|Full name||Robert Williamson|
|Date of birth||13 August 1961|
|Place of birth||Glasgow, Scotland|
|1986–1988||West Bromwich Albion||53||(11)|
* Senior club appearances and goals counted for the domestic league only.
Williamson played as a striker for Clydebank, Rangers, West Bromwich Albion, Rotherham United and Kilmarnock. He then became a manager at Kilmarnock, winning the 1996–97 Scottish Cup. Williamson moved to Hibernian in 2002, but had less success there and left in 2004 to manage Plymouth Argyle. He was sacked by Argyle after just over a year in charge. After a short stint with Chester City, Williamson became manager of the Uganda national football team. After a spell with Kenyan Premier League club Gor Mahia during which he won the league title, Williamson was appointed as the manager of Kenya national football team.
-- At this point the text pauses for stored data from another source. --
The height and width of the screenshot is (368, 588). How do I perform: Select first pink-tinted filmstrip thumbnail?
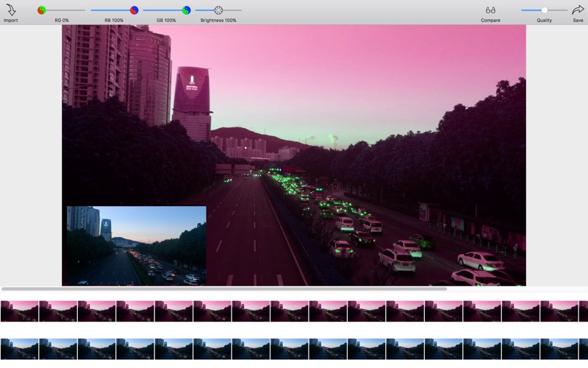point(19,311)
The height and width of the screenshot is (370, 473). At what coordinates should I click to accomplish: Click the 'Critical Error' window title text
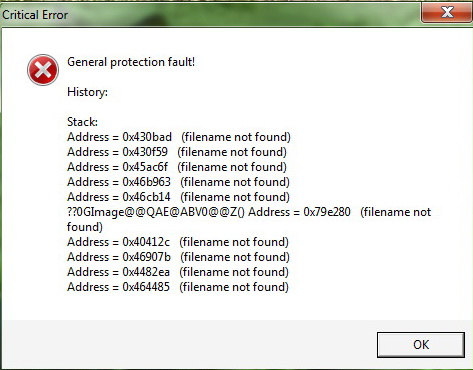click(35, 15)
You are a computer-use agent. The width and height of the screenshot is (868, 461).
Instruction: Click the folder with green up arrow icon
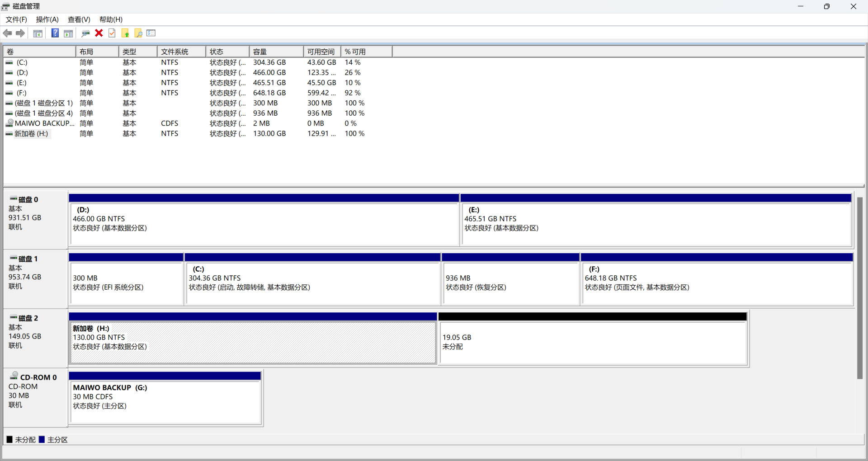125,33
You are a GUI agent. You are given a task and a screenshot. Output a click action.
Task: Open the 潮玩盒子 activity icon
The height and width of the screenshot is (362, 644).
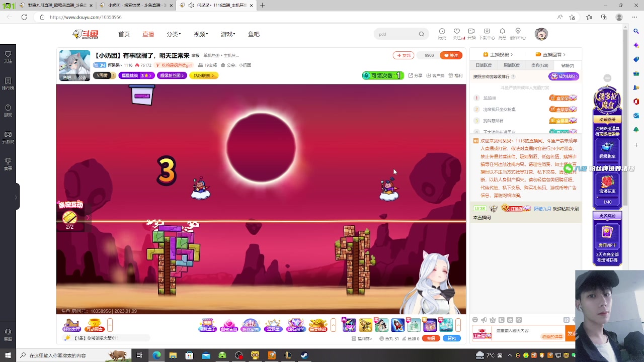point(208,325)
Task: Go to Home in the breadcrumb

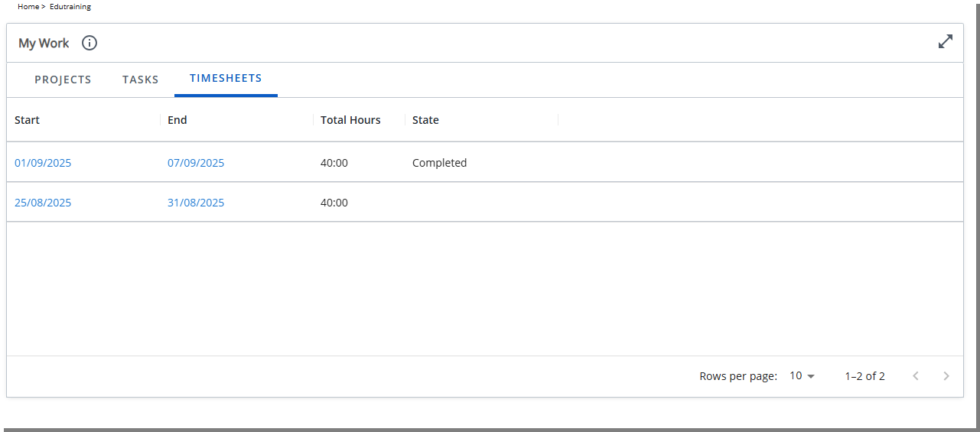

As a player, Williamson was a striker. He began his career at Clydebank and scored 35 goals in 85 matches. Williamson earned a £100,000 move to Rangers during the 1983–84 season. Five months after signing for Rangers, Williamson broke his right leg while on a night out during an end of season tour of Australia. The injury was initially expected to keep him out of action for two or three months, but Williamson did not return to full training until December 1984. After an injury-hit spell with Rangers, Williamson moved to West Bromwich Albion in 1986, in part-exchange for Jimmy Nicholl. Williamson also played in the Football League for Rotherham United. He returned to Scotland in 1990 to join Kilmarnock, which proved to be his last club as a player.
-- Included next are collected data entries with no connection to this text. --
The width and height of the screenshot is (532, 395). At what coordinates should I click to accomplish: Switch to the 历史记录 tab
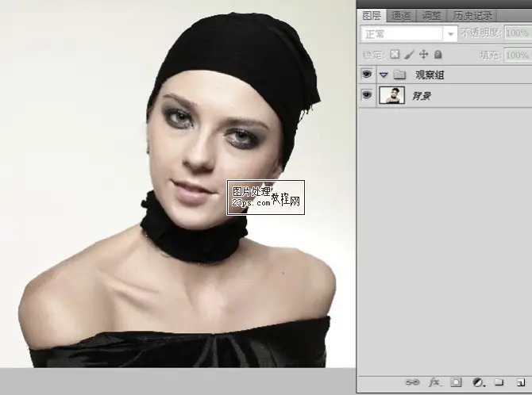(x=472, y=15)
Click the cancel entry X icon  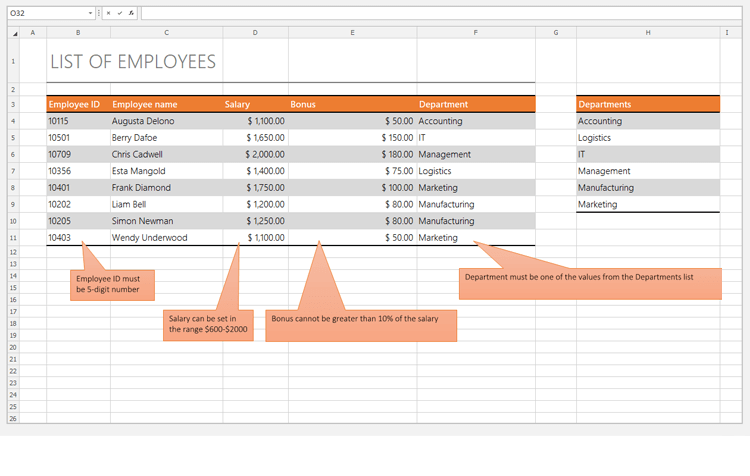click(x=108, y=13)
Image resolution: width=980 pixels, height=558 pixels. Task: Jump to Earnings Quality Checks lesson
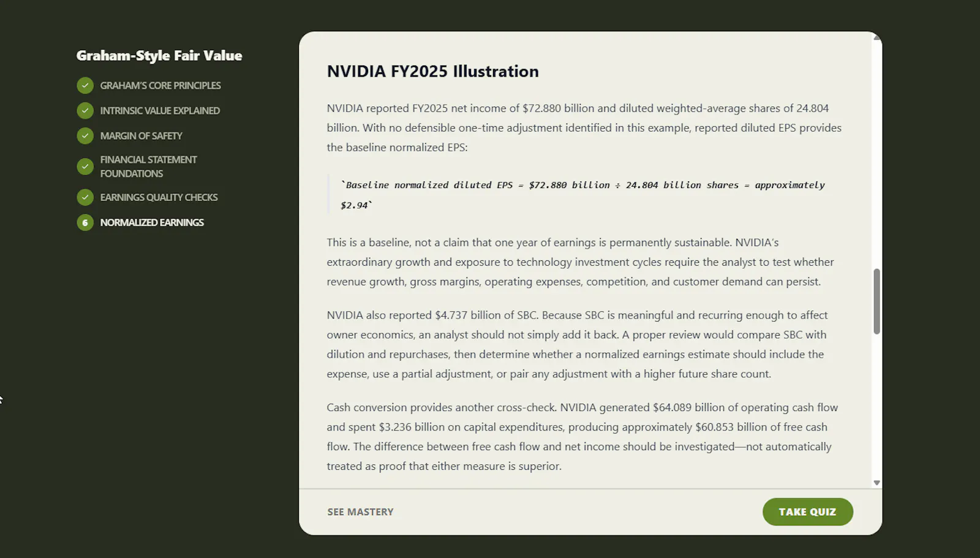[x=159, y=197]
Williamson became the manager of Kilmarnock following the departure of Alex Totten. In his first season as manager, the club won the 1997 Scottish Cup Final by beating Falkirk 1–0 at Ibrox. Kilmarnock finished highly in the Scottish Premier League and he guided them into Europe, playing a total of four two-legged ties over three seasons. He also attracted high profile players including former Scotland internationals Ally McCoist and Ian Durrant, and the former French international Christophe Cocard.
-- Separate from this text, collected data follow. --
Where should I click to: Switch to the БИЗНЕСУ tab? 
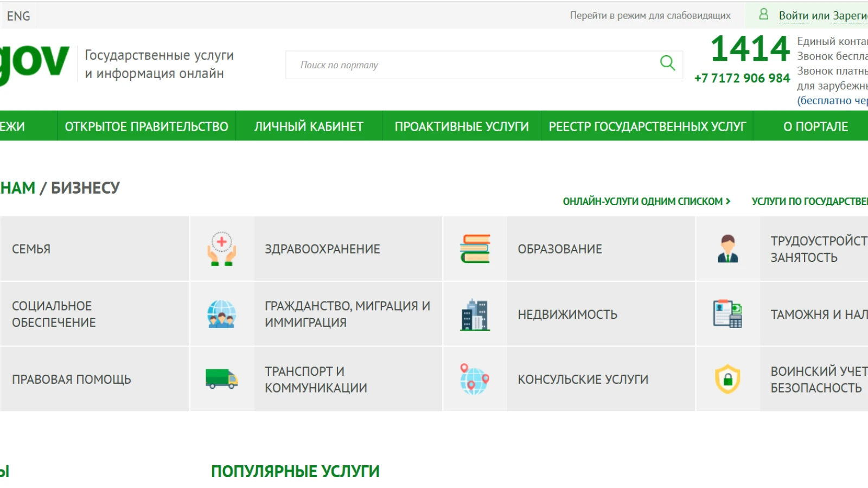tap(85, 188)
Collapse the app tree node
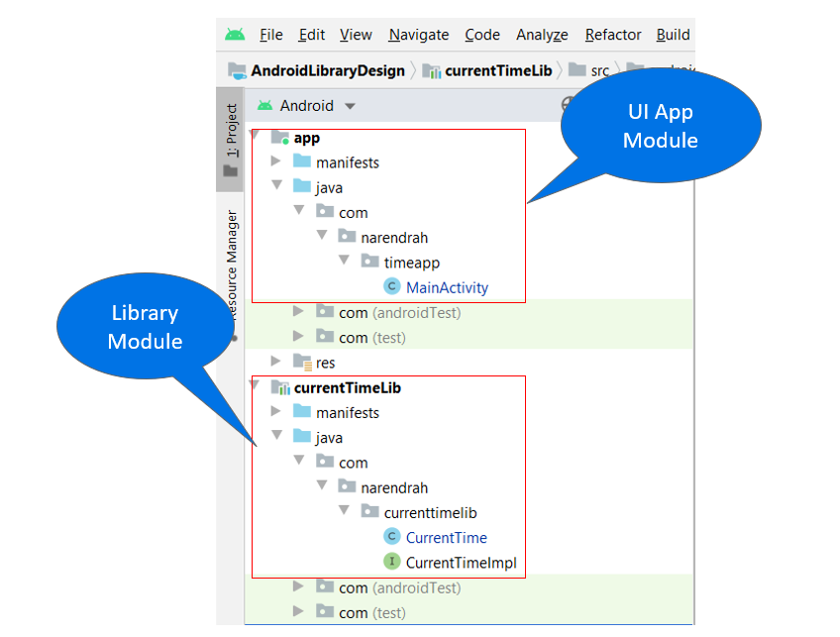840x637 pixels. coord(255,137)
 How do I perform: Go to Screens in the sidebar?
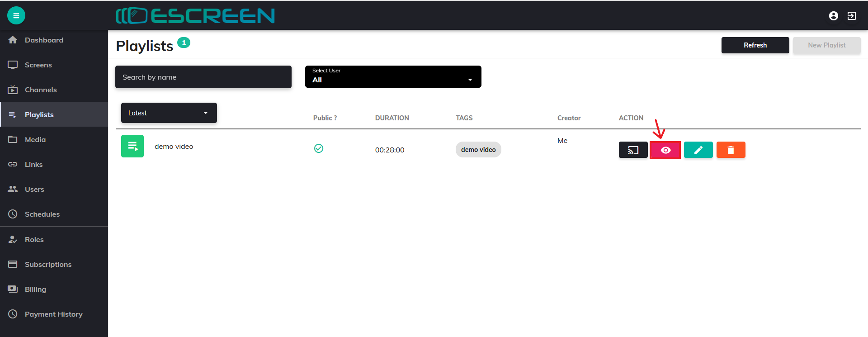click(x=38, y=65)
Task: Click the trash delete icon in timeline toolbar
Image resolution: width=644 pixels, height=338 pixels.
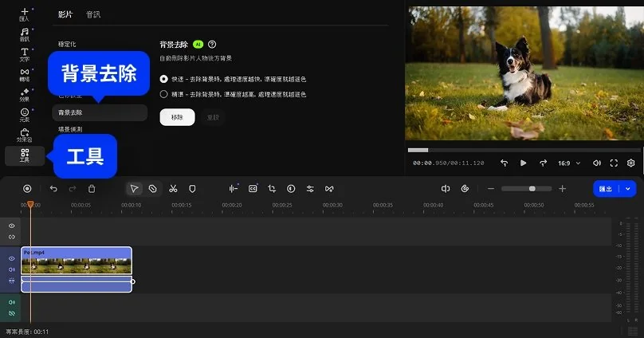Action: 92,189
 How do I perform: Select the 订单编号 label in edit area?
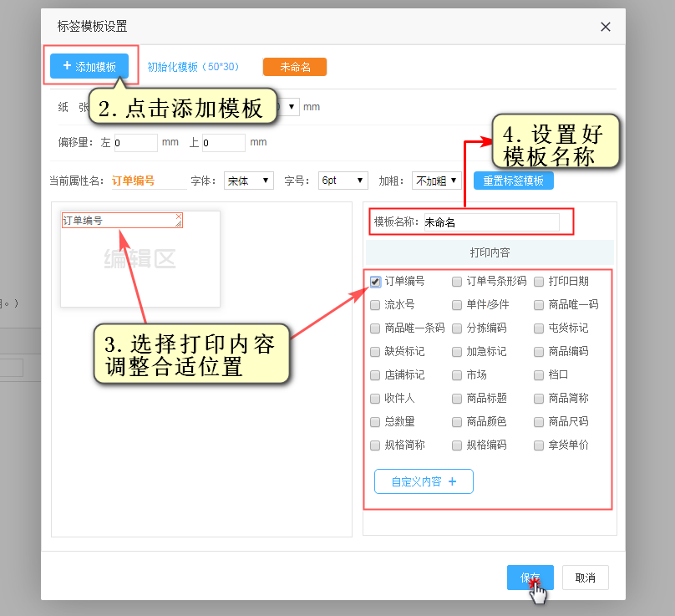point(117,221)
Williamson took up a new challenge at Hibernian in February 2002, where he inherited a team that had gone 18 league games without a win. A win against St Johnstone in Williamson's first match in charge effectively removed the danger of relegation. Due to financial problems at the club, Williamson had to move on several senior players, but he did not endear himself to the Hibs fans. He lightheartedly joked about this relationship by referring to himself as a "weegie hun". Nonetheless Hibs produced several excellent young players, including Scott Brown, Derek Riordan, Garry O'Connor, Kevin Thomson and Steven Whittaker. Williamson guided his young team to the 2004 Scottish League Cup Final, but they were beaten 2–0 by Livingston.
Williamson moved to Plymouth Argyle on 20 April 2004. By winning his first match in charge, the club won promotion to the Football League Championship. After keeping the Pilgrims in the division in his first full campaign, a poor run of results at the start of the 2005–06 season led to his dismissal on 6 September 2005. Financial constraints at Plymouth Argyle resulted in a number of signings which contributed to his demise, most notably Taribo West. He was replaced by Tony Pulis, who had recently been sacked by fellow Championship side Stoke City.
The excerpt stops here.